Zoom Video stock rallied again on Monday — this time by nearly 9% to set a new record high — valuing the incumbent video conferencing app well beyond the likes of Advanced Micro Devices (AMD) and Uber.
Indeed, it‘s market cap swelled to hit $67.43 billion yesterday, buoyed by continued market optimism for ‘stay-at-home’ stocks that also drove the wider NASDAQ 100 (NDX) index up 1.17%.
But to say that it has simply outperformed the market is a severe understatement. The company’s stock is up 250% since the start of the year (from $68.72 to $239.02) and has returned 45% in the past month alone.
For scale, the chart below includes fan favorite Tesla, whose stock has surged 130% in 2020, a stellar performance in its own right. Tesla’s pumps almost look silly compared to Zoom‘s mega-surges.
Despite the controversy surrounding Zoom‘s interactions with China, it’s of little surprise that markets love it. After all, it offers a widely accessible free product, and despite its shortcomings, it still managed to serve as the technological backbone for much of the world’s transition into remote work and education during the coronavirus pandemic.
It’s revenues have also skyrocketed, driven by a growing base of enterprise customers. Last quarter, the company generated $328.2 million, up 169% year-on-year.
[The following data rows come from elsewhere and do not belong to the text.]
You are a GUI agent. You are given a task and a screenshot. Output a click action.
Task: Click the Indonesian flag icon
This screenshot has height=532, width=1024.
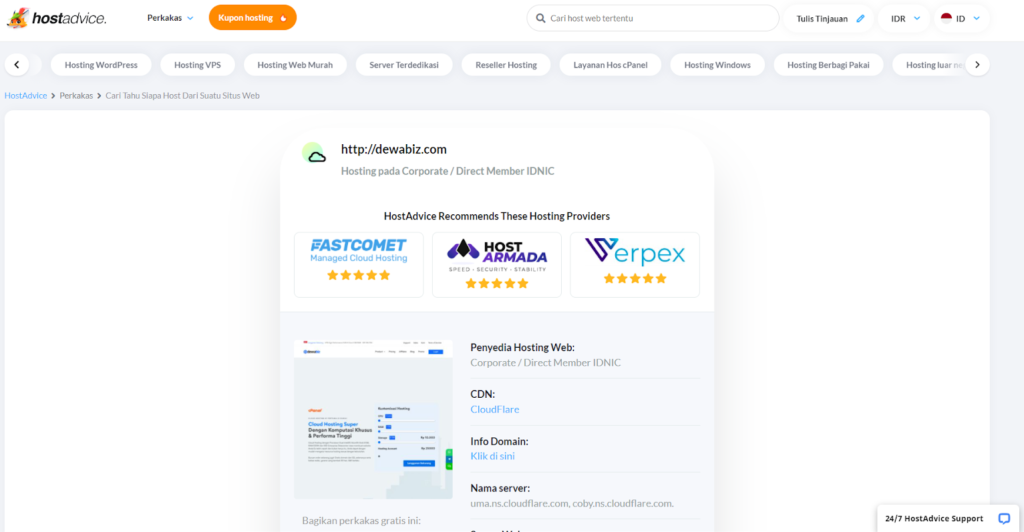(x=945, y=18)
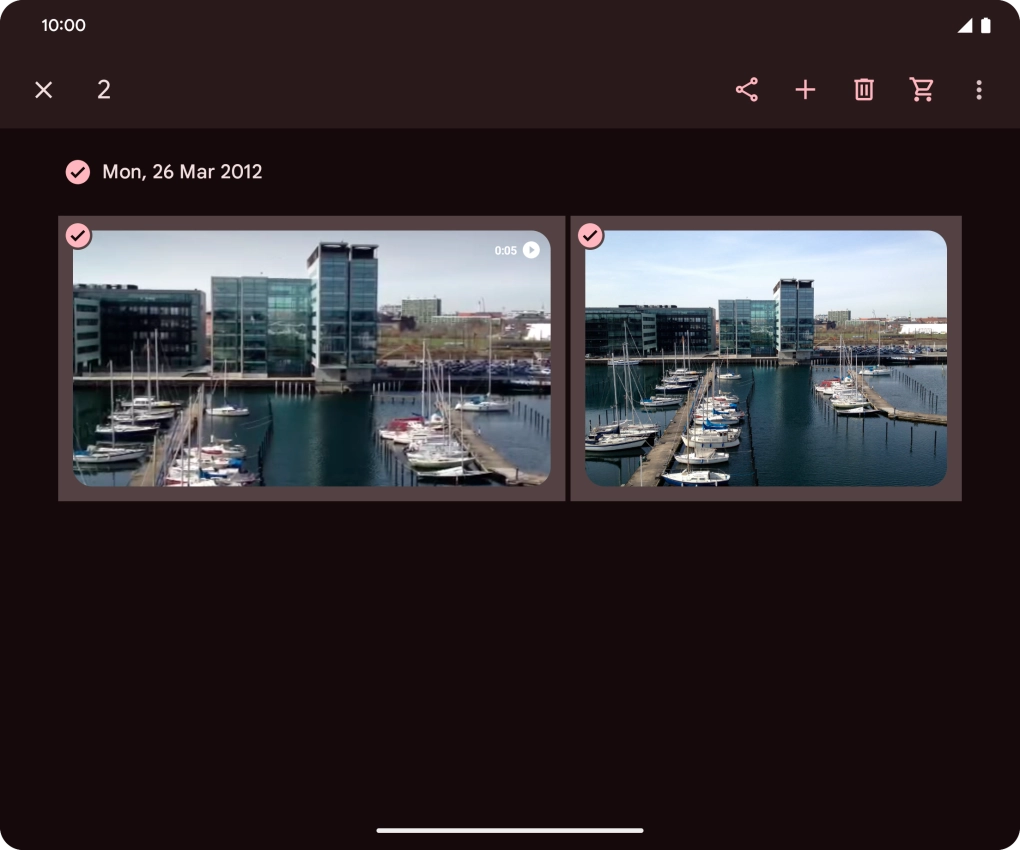Screen dimensions: 1020x850
Task: Uncheck the marina photo on the right
Action: [591, 236]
Zoom is worth more to the market than General Electric
Still, despite being just shy of Booking.com, Zoom Video’s current market value now exceeds that of computer hardware giant AMD, which sits at a touch over $64 billion.
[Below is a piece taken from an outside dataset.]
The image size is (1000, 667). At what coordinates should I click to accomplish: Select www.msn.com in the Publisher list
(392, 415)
In fact, It has grown bigger than giants from a wide variety of sectors: Regeneron Pharmaceuticals ($66.4 billion); Unilever ($64 billion); General Electric ($63.33 billion); CME Group ($62.6 billion); and Colgate-Palmolive ($62.4 billion).
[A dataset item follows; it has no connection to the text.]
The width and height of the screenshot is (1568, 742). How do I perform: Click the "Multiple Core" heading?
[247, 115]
And if It‘s market value continues to grow as it has all year, it will soon surpass Wall Street’s Goldman Sachs, and mining giants BHP and Rio Tinto.
But even industry analysts aren’t exactly sure how to value Zoom moving forward. In April, a Credit Suisse analyst effectively advised clients to start selling their Zoom shares, but the stock would go on to increase by more than 130% since then. Damn.